■ Prompt
Repeat word for word the part of the passage on the productive powers of labor that begins with the words containing "Thus, Leibniz's (and" and ends with "a functional unity.".

■ Reading text
........
Thus, Leibniz's (and U.S. Treasury Secretary Alexander Hamilton's[38]) notion of the productive powers of labor is expressed in an interdependency of two measurable terms: a) ratio of free energy to energy of the system, and, b) energy of the system per capita, per household, and per square kilometer for the society considered functionally as an indivisible whole. The productive powers of labor of the individual within that society, are a function of the impact of the activity of that individual, upon the productive characteristics of the society as a functional unity.

The implied "isotherm" for productive powers of labor (per capita, per household, and per square kilometer), is expressed by the inequalities indicated above: a) the ratio of "free energy" to "energy of the system" must be significantly greater than "zero," and not decline; b) the "energy of the system" (per capita, per household, per square kilometer) must increase.
........
■ Entries
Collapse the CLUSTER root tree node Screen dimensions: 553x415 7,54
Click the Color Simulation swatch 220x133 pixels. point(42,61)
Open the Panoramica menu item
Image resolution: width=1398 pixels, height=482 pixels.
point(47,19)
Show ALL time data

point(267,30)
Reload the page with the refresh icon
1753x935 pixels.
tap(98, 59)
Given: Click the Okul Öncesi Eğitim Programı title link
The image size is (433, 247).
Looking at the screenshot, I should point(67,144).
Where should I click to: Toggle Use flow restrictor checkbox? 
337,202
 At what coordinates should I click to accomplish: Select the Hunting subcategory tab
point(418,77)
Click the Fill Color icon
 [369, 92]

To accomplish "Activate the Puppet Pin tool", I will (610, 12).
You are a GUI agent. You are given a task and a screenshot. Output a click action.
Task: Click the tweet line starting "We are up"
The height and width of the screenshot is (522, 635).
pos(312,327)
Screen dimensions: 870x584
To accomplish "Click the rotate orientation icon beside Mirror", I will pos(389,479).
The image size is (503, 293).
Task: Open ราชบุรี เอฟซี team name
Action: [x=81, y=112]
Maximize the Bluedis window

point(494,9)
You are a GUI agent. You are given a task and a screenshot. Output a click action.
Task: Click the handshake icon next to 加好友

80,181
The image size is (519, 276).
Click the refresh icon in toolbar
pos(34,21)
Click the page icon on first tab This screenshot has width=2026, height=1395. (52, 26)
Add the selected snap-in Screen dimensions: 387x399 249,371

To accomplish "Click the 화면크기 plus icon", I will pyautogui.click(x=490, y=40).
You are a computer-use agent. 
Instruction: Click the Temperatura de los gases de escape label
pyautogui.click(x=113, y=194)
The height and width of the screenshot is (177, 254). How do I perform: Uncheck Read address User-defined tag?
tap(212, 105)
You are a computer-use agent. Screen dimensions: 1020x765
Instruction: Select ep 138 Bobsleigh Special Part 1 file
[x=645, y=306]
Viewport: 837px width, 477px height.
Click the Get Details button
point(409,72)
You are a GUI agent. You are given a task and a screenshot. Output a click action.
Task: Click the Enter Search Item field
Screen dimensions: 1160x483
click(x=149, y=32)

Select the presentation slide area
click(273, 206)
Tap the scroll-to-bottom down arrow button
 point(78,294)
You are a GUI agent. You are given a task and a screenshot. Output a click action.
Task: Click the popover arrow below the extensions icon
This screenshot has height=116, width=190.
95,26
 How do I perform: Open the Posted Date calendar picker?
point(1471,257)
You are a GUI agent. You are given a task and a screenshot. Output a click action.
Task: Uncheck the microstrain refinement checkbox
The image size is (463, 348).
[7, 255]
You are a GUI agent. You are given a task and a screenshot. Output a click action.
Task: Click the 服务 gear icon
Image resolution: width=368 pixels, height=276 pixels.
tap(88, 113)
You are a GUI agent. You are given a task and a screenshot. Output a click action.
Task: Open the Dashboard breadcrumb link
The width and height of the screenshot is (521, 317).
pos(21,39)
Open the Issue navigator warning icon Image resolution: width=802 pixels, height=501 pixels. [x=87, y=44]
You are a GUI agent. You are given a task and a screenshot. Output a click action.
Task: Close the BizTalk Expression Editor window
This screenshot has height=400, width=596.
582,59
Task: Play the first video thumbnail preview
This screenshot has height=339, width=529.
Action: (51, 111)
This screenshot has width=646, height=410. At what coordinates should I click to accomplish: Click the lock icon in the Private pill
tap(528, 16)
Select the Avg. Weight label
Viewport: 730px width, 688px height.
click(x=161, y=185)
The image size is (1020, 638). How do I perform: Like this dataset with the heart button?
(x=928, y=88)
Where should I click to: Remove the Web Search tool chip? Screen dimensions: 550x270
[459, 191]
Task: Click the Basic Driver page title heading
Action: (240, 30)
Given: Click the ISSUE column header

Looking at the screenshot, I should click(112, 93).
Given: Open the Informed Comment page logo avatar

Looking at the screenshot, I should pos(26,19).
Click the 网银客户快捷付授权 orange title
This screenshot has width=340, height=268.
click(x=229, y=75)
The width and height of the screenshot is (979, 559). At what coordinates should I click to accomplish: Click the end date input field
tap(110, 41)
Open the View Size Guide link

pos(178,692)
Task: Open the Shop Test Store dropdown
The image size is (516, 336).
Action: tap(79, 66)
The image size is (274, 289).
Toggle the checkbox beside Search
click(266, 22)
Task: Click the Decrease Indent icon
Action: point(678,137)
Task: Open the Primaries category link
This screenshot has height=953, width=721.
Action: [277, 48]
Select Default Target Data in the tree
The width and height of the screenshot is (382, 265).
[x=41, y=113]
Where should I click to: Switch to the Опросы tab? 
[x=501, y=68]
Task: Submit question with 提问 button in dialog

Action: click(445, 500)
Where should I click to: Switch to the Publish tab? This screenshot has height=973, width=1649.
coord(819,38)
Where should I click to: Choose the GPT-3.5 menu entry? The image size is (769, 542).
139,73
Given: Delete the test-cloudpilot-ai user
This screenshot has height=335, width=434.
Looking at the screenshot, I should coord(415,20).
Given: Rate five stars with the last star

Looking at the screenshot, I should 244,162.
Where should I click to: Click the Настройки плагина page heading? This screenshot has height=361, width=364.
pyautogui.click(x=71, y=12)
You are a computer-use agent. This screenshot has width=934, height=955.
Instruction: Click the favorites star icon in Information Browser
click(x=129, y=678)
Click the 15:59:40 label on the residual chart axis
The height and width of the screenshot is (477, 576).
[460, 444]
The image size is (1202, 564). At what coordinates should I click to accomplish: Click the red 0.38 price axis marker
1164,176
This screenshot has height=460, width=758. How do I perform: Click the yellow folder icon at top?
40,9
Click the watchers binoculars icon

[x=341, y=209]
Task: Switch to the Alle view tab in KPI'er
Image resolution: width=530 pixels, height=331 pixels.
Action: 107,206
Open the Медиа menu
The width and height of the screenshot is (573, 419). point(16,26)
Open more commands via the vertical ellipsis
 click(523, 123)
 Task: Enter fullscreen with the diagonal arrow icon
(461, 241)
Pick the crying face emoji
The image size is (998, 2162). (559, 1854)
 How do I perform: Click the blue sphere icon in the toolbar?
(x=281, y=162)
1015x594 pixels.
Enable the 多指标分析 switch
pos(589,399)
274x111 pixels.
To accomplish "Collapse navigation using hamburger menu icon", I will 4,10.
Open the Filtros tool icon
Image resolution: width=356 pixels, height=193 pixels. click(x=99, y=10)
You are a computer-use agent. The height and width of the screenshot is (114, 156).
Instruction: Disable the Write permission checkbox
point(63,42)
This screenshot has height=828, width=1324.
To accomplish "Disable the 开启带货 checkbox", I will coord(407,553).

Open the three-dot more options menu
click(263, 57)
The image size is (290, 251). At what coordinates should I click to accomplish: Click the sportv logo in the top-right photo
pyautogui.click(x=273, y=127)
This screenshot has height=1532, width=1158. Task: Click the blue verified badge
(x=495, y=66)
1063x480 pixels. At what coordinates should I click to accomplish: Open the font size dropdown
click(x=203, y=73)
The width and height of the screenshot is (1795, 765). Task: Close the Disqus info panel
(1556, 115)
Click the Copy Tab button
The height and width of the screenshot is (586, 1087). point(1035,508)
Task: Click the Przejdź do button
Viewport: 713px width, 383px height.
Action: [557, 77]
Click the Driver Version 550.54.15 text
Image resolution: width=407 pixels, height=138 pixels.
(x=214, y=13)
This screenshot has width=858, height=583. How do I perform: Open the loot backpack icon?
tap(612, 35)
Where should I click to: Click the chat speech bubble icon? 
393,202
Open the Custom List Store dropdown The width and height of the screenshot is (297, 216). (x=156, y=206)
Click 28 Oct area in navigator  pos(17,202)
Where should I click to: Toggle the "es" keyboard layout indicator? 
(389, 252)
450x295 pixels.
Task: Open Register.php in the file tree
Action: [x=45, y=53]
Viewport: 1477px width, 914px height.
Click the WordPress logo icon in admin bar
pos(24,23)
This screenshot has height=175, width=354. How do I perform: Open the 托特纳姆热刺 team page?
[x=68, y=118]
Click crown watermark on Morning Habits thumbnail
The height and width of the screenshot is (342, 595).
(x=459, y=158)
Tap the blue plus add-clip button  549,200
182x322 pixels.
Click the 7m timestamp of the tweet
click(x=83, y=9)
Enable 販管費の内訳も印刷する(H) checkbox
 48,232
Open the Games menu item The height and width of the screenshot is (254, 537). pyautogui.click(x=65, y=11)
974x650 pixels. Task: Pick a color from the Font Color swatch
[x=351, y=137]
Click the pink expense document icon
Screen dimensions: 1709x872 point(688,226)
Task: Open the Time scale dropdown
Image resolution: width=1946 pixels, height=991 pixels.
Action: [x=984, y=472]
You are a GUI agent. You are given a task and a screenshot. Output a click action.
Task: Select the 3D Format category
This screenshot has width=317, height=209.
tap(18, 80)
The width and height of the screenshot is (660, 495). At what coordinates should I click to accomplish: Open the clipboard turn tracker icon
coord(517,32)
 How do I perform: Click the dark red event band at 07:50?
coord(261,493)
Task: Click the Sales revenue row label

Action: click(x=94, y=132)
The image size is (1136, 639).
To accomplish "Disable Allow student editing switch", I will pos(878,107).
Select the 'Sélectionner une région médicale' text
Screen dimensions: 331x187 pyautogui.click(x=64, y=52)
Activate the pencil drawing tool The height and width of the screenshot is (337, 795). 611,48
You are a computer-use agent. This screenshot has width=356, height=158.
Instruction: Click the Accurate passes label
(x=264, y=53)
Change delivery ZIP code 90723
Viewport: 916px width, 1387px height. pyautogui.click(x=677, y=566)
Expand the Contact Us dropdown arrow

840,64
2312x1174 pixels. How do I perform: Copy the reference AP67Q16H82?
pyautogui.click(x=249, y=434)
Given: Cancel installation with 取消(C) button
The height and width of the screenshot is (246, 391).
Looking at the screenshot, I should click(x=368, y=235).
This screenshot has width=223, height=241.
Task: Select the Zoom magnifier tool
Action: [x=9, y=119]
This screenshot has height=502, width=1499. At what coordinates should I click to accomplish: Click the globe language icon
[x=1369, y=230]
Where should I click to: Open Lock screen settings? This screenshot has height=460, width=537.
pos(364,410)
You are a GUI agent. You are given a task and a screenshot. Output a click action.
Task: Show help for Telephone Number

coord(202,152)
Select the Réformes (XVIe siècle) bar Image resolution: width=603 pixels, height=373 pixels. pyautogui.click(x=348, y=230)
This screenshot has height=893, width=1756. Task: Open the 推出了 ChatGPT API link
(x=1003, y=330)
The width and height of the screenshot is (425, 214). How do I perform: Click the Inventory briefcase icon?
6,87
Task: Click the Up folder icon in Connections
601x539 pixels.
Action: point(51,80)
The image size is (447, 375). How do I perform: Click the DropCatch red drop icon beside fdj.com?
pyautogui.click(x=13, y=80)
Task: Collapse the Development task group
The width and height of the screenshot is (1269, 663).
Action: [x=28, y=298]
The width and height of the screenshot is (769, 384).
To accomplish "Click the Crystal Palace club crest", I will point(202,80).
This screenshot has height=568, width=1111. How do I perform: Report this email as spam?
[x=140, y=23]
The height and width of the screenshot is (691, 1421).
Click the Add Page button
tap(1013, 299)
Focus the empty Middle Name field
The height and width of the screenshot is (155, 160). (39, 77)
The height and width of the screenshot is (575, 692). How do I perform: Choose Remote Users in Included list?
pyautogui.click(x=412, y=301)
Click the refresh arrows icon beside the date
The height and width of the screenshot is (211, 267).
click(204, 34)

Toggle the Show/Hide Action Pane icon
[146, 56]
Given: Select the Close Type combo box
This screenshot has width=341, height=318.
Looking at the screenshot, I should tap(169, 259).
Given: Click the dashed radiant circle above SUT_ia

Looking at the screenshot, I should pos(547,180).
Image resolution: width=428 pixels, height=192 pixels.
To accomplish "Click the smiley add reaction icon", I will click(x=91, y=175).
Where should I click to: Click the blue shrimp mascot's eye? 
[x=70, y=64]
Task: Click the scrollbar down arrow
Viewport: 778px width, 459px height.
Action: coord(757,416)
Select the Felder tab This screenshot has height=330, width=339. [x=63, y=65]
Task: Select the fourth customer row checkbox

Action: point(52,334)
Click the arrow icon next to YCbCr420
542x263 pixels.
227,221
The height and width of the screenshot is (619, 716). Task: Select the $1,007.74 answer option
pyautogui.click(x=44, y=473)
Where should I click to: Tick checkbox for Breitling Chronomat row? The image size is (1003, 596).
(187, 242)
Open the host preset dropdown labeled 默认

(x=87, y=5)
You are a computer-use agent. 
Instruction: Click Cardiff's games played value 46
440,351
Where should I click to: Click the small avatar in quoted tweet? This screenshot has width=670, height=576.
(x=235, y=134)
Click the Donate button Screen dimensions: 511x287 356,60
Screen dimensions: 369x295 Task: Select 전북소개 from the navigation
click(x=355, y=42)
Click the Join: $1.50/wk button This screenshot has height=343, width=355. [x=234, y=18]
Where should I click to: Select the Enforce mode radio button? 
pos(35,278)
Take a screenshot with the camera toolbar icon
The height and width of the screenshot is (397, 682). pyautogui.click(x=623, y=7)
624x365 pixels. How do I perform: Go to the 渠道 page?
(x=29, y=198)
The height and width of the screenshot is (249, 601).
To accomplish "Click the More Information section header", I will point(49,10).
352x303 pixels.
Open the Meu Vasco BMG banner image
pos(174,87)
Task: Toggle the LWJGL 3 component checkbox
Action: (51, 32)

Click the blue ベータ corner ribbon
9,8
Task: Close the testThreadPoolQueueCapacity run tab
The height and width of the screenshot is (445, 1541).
........
■ Response
Thus, Leibniz's (and U.S. Treasury Secretary Alexander Hamilton's[38]) notion of the productive powers of labor is expressed in an interdependency of two measurable terms: a) ratio of free energy to energy of the system, and, b) energy of the system per capita, per household, and per square kilometer for the society considered functionally as an indivisible whole. The productive powers of labor of the individual within that society, are a function of the impact of the activity of that individual, upon the productive characteristics of the society as a functional unity.